* **SUPPLIED PASSAGE**:
►
Saturday, March 10, 2007

Words, words, words

Remember when Bush promised to fire anyone involved in the Libby/Valerie Plame scandal? Then as the evidence began to mount that it was his own people manipulating information he rephrased that and said he would “deal appropriately” with wrongdoers?

Pointing out the lack of correspondence between what Bush says and what is true is like shooting fish in a barrel. The nation’s First Politician even has his brain in an external hard disk named Karl Rove, a man who works full time to press meaning into the service of power.

What “means” anything anyway, to a politician?

In Japan, where thousands of girls were pressed into service as prostitutes during World War II by a well-organized and rational modern army (the reason given was to keep the soldiers from rampaging on civilian populations), that fact is now being denied once again by the country’s prime minister. Japanese leaders know which side of their rice balls contains the fish. Like John McCain, who goes lips all a-pucker to kiss butt at Bob Jones University, Abe, like his predecessors, knows that without the fascist right in Japan his hold on power is tenuous. Like in the U.S., where apathy about politics keeps most people blind, the one-eyed snakes call the shots.

So Abe comes out and says it never happened. Nope. Didn’t do it. Some private company may have done some bad things, but the government of Japan was not involved. Bullshit so deep you need rubber to your armpits to wade through it.

Same as with the Yasukuni Shrine insults to China and Korea, when each time a Prime Minister visits the shrine to Tojo and other war criminals people hit the streets in Beijing and Seoul, denial of the sex slave issue has released a barrage of criticism from around the world. This time the U.S. is getting involved, with editorials from the New York Times to the San Francisco Chronicle pointing the finger of shame at Japan. Stay tuned to see how Abe pulls the Japanese trick of saying he was quoted out of context.
◄
* **DESCRIPTION OF THE TASK**:
Copy the passage from the blog post "Words, words, words" word for word, from "Same as with" to "out of context.".

* **GIVEN ENTRIES**:
►
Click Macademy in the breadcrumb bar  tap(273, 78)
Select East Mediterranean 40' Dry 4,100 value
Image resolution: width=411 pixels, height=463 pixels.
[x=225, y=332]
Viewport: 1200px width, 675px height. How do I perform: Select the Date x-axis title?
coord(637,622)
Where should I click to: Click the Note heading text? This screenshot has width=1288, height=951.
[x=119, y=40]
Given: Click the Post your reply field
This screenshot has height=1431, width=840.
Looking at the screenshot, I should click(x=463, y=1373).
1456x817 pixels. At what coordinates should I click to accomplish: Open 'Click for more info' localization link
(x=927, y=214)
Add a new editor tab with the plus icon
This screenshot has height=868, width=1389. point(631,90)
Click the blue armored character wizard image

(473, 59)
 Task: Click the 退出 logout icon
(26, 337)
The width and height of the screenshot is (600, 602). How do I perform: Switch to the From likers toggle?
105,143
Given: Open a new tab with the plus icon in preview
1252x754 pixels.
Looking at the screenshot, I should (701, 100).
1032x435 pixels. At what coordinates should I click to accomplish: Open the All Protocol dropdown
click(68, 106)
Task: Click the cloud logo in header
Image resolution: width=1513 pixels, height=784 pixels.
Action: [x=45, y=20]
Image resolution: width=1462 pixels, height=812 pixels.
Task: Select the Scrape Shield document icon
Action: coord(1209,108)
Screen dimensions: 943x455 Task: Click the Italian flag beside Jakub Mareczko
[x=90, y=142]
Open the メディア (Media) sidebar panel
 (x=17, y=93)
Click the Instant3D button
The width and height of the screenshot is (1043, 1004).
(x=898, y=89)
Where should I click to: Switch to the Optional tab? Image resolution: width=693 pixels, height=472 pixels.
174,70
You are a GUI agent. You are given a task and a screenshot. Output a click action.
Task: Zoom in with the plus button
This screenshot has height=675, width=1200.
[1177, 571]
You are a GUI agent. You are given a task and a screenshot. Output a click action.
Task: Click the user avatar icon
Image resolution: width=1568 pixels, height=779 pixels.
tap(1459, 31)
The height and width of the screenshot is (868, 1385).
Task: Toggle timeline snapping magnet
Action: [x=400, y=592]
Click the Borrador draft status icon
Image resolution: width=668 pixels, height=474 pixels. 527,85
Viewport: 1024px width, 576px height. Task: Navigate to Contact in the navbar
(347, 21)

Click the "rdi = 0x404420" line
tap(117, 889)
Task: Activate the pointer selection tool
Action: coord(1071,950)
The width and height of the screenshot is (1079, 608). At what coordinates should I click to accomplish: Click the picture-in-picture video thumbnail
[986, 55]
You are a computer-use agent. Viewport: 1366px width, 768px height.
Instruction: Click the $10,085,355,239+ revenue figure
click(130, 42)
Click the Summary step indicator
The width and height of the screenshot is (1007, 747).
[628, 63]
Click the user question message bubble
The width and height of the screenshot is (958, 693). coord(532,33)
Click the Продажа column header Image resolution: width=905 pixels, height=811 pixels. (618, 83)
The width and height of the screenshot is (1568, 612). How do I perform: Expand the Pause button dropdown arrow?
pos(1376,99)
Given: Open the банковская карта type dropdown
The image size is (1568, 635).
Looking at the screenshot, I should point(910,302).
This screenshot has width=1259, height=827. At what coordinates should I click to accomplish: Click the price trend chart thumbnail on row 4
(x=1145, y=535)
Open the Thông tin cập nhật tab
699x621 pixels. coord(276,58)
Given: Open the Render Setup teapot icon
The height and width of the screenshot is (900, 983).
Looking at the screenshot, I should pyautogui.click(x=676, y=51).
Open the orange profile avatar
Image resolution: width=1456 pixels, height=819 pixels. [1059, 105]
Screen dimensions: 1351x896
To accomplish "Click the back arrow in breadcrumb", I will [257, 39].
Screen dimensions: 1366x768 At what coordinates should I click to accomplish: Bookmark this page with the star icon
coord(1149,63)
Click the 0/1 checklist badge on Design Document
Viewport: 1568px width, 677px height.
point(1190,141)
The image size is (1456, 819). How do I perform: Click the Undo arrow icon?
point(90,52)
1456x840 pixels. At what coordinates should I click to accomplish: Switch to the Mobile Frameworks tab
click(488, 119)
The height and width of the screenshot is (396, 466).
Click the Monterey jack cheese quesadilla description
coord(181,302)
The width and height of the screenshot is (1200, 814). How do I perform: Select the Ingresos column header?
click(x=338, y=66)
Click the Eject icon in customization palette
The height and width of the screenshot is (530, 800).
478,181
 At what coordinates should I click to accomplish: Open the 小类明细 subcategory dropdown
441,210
◄
* **WRITTEN REPLY**:
Same as with the Yasukuni Shrine insults to China and Korea, when each time a Prime Minister visits the shrine to Tojo and other war criminals people hit the streets in Beijing and Seoul, denial of the sex slave issue has released a barrage of criticism from around the world. This time the U.S. is getting involved, with editorials from the New York Times to the San Francisco Chronicle pointing the finger of shame at Japan. Stay tuned to see how Abe pulls the Japanese trick of saying he was quoted out of context.